Lucy Küng ist Professorin für Medieninnovationen an der Universität Oslo und Google Digital News Senior Research Fellow am "Reuters Institute for the Study of Journalism" an der Universität Oxford. Ihr Forschungsgebiet sind Strategie- und Organisationsentwicklung mit dem Schwerpunkt Innovation von Geschäftsmodellen.
Your research is about cultural change in media organisations that go digital. What got you interested in the topic?
It’s not just about culture, but about the intertwined elements of leadership, culture and talent, and how those interplay with strategy. The social architecture of the organisation. I got interested in culture when I was Publishing Director for Random House in the UK and a number of blindingly obvious strategic initiatives were nixed by the culture - in the most subtle way. That alerted me to the huge power culture exerts in organisations. I then left publishing to do a PhD at the University of St Gallen looking at how culture drives strategy, and did deep research into the BBC and CNN for that work.
What is the biggest mistake media companies make?
In terms of culture? Probably not managing it - all acknowledge its power, but most accompany that with a sense that ’this is not really something we can do anything about’.
What is the single biggest predictor of successful digital transformation?
There’s no easy answer to that. Successful transformation rests on a system of elements that are tightly enmeshed. Excellent leadership, a smart strategy, enough of the right type of resources, timing, being able to judge challenges at the right point and design the right responses. Each successful case has different factors that led to that success.
Looking at the coronavirus crisis: Will this accelerate or stifle cultural change?
Covid-19 is accelerating the structural challenges the industry is facing, and amplifying organisational pressures. My sense is that organisations are unfrozen and open to change in a way they haven’t been for fifteen years. The issue is whether they can grasp that opportunity.
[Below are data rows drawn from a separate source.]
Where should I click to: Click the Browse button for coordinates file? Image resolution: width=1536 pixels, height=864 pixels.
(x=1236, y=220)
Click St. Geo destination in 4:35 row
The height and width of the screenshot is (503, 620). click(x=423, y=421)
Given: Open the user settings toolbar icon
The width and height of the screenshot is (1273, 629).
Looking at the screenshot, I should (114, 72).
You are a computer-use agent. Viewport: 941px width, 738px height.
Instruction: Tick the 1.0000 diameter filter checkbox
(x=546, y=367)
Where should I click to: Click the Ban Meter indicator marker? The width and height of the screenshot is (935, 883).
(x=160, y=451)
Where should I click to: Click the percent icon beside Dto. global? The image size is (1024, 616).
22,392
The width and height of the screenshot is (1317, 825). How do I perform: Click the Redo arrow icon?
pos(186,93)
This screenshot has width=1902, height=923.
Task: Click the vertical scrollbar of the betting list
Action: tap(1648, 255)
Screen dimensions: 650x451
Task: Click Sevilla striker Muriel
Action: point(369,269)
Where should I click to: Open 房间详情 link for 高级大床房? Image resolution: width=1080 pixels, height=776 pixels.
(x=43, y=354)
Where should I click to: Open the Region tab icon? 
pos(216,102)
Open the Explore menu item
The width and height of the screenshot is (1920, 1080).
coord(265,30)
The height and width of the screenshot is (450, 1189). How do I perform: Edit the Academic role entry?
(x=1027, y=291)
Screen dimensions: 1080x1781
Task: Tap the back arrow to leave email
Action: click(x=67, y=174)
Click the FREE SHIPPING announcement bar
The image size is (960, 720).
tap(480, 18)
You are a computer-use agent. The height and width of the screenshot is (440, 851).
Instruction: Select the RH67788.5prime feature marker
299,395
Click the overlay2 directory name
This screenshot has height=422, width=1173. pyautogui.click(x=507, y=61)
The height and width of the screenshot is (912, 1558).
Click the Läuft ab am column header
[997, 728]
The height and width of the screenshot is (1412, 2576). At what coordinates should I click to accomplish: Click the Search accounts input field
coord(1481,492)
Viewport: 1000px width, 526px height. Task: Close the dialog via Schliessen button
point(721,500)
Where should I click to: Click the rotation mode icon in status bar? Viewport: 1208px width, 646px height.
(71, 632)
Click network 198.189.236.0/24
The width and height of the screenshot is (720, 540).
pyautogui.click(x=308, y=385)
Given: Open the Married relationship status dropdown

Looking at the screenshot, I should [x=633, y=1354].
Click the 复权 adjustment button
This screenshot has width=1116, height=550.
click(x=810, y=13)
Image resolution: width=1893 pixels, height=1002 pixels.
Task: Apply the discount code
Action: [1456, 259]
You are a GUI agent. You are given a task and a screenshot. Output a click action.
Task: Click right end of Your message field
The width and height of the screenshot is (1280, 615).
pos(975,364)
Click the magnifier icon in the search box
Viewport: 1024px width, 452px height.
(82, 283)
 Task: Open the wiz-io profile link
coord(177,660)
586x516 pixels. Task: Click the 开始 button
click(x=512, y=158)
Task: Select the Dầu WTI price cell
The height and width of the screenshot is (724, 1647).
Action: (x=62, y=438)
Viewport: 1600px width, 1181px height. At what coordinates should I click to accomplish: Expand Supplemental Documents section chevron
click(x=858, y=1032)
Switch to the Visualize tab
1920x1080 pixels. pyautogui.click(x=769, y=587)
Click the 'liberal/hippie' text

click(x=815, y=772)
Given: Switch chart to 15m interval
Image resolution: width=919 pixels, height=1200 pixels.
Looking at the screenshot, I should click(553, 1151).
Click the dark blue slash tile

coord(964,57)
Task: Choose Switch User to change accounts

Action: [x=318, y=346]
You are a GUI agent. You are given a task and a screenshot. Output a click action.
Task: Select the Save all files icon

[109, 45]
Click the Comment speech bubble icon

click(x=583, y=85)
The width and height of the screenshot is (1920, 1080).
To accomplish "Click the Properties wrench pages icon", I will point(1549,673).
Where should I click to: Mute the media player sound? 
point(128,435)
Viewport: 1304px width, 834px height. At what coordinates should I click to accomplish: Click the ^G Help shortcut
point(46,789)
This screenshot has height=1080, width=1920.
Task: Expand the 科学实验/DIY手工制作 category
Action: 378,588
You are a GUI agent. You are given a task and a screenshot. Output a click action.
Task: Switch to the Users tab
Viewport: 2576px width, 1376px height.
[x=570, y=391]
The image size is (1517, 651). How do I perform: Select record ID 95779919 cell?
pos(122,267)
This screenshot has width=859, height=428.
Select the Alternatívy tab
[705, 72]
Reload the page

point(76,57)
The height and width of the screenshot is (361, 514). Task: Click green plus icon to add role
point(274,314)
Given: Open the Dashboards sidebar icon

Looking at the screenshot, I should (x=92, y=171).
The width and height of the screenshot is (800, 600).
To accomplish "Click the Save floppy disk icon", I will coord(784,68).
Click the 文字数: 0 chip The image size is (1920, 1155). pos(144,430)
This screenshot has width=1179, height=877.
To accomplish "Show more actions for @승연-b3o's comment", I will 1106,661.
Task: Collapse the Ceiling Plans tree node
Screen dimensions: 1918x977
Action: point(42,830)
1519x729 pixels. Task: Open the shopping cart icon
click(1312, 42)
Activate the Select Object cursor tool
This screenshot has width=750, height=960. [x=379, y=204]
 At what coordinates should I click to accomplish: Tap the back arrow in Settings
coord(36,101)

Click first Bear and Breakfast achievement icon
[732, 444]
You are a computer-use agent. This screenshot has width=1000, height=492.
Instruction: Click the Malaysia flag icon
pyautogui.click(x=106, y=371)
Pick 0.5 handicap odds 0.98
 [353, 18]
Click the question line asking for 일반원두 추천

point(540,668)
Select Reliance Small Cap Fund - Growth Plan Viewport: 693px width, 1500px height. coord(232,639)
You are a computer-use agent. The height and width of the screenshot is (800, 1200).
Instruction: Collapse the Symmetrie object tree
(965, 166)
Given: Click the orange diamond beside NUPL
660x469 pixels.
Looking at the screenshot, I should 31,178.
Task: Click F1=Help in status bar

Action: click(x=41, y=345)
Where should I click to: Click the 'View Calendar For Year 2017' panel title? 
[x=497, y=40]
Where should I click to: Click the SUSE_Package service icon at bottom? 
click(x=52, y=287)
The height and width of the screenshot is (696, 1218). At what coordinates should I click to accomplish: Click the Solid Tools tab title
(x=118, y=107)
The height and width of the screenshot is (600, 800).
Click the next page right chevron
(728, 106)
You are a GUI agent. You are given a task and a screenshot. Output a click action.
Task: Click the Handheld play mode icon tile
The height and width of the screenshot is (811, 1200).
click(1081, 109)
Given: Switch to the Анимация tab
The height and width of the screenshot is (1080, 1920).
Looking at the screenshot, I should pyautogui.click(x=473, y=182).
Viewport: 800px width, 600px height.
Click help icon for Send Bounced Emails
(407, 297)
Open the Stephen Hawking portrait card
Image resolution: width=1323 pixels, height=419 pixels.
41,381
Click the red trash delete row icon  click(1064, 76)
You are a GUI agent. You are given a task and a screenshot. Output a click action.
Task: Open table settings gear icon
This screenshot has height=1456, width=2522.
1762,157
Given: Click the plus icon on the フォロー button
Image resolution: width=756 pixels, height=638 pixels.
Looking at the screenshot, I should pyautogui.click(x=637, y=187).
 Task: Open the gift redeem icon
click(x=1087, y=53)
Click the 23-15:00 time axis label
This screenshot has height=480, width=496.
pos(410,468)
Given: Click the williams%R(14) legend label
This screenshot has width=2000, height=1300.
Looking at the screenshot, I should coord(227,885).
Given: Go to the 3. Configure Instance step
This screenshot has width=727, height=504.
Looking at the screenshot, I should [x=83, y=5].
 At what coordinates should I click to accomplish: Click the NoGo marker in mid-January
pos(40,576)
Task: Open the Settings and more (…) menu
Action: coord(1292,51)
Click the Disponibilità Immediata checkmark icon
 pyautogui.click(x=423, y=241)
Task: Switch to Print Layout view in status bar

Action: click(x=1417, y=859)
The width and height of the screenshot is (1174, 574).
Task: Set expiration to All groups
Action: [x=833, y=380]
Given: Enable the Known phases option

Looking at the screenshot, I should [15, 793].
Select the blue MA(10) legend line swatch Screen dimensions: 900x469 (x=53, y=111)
What is the most surprising finding from your latest research?
How rare media organisations that manage themselves really well are. There are some that management and organisational issues seriously - and that plays out in their performance - they are best of breed across all sectors. But in general these are issues the industry doesn’t really prioritise - and I think we can see the impact of that in its response to digital disruption.